Since only the words are wanted, reproduce every entry exactly and leave the images behind.

+++ Data provided +++

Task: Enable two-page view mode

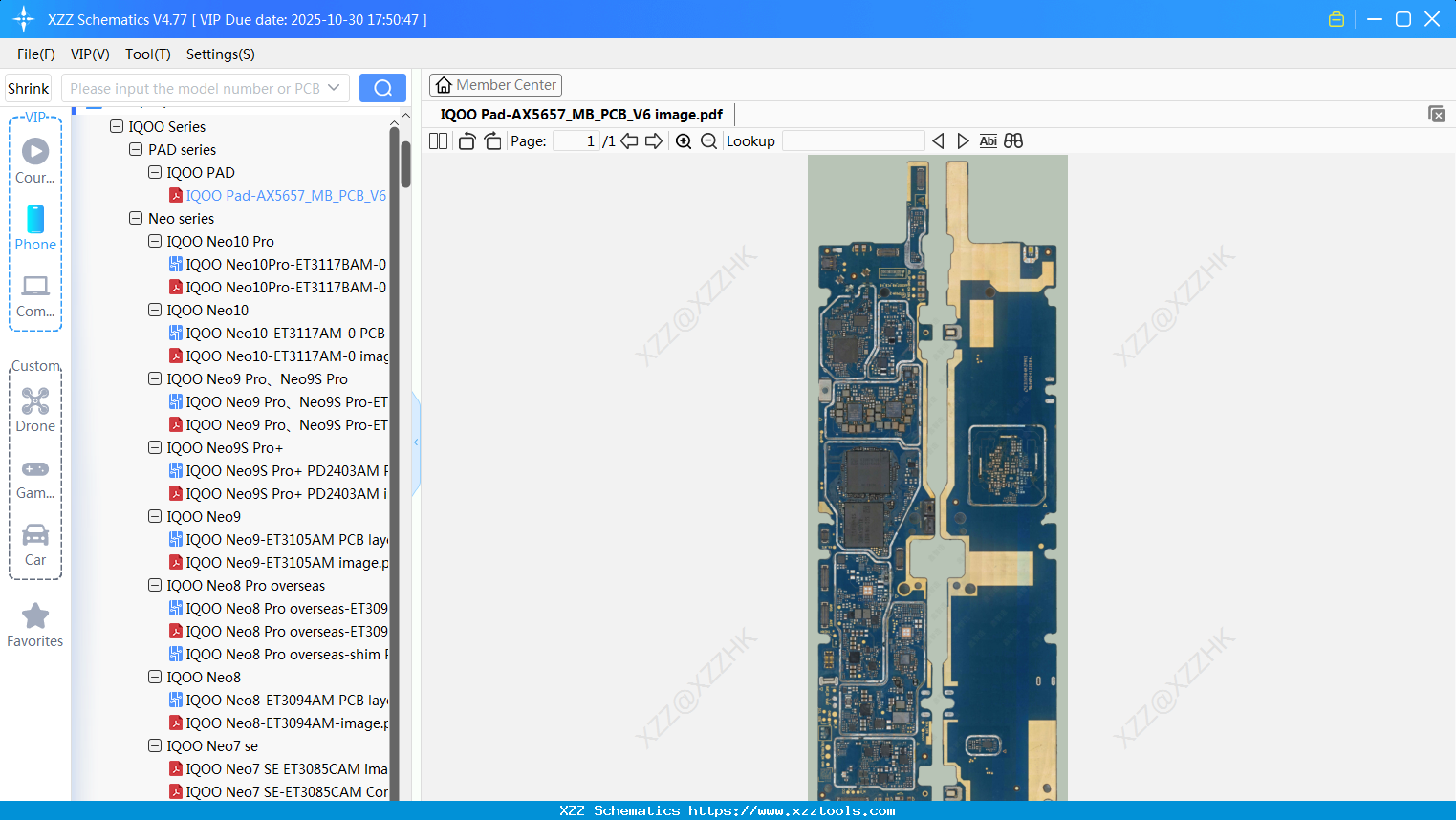Action: (438, 140)
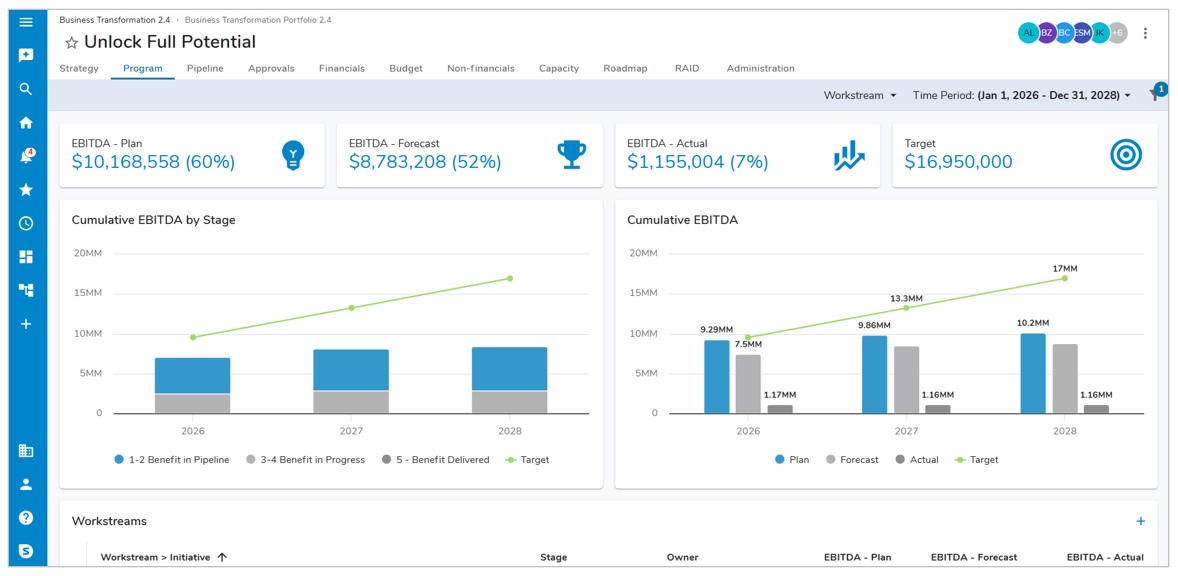Viewport: 1178px width, 576px height.
Task: Click Business Transformation 2.4 breadcrumb link
Action: 114,20
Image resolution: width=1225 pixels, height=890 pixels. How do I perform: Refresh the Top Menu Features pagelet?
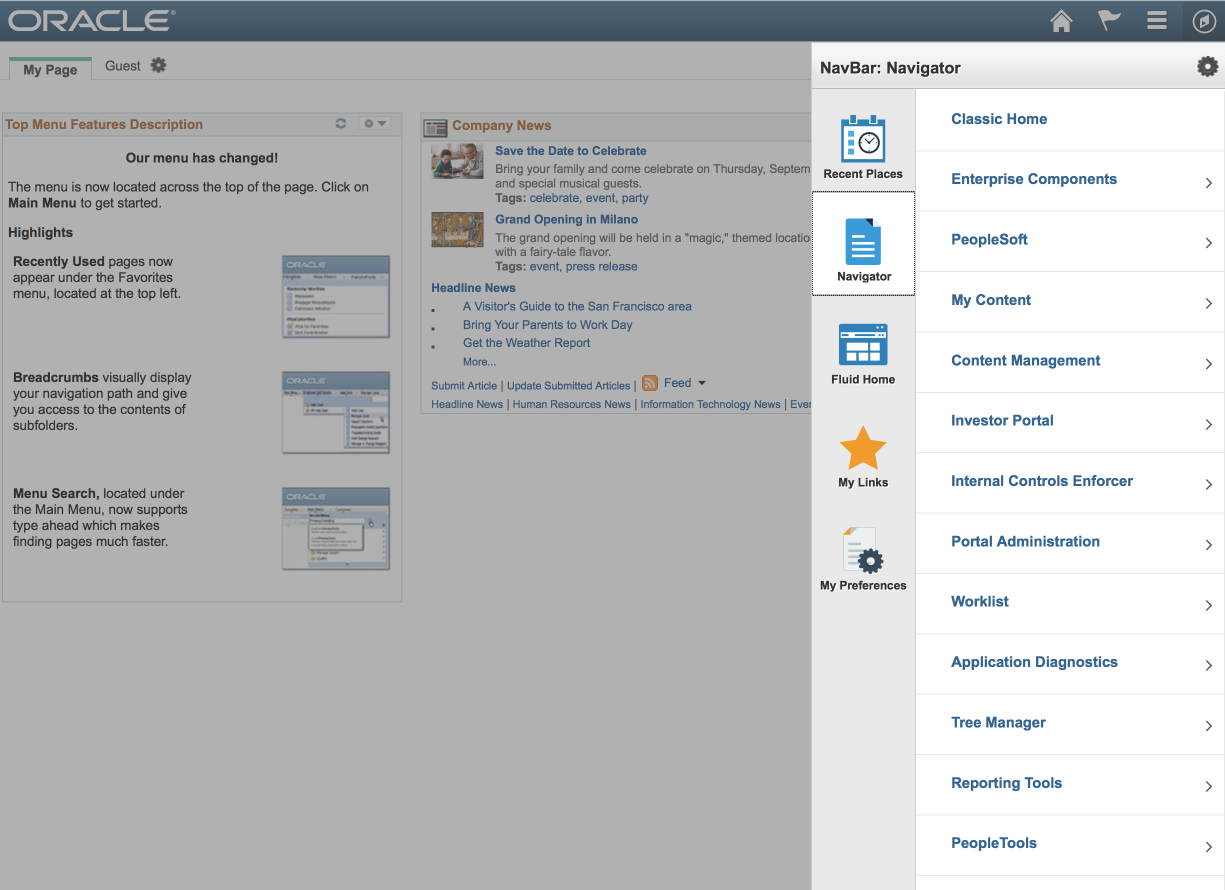(340, 123)
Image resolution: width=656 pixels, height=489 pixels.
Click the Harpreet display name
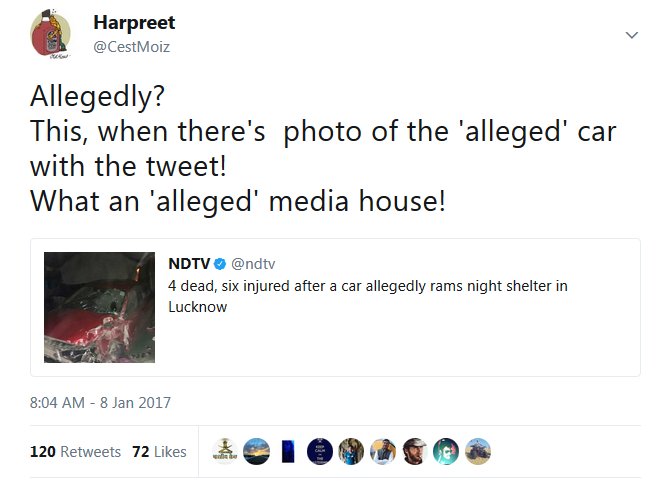click(x=134, y=23)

+++

■ **The completed task**:
Task: Enable two-page view mode

Action: (438, 140)
Viewport: 1178px width, 576px height.
Task: Click Business Transformation 2.4 breadcrumb link
Action: 114,20
Image resolution: width=1225 pixels, height=890 pixels. How do I perform: Refresh the Top Menu Features pagelet?
(340, 123)
Image resolution: width=656 pixels, height=489 pixels.
Click the Harpreet display name
click(x=134, y=23)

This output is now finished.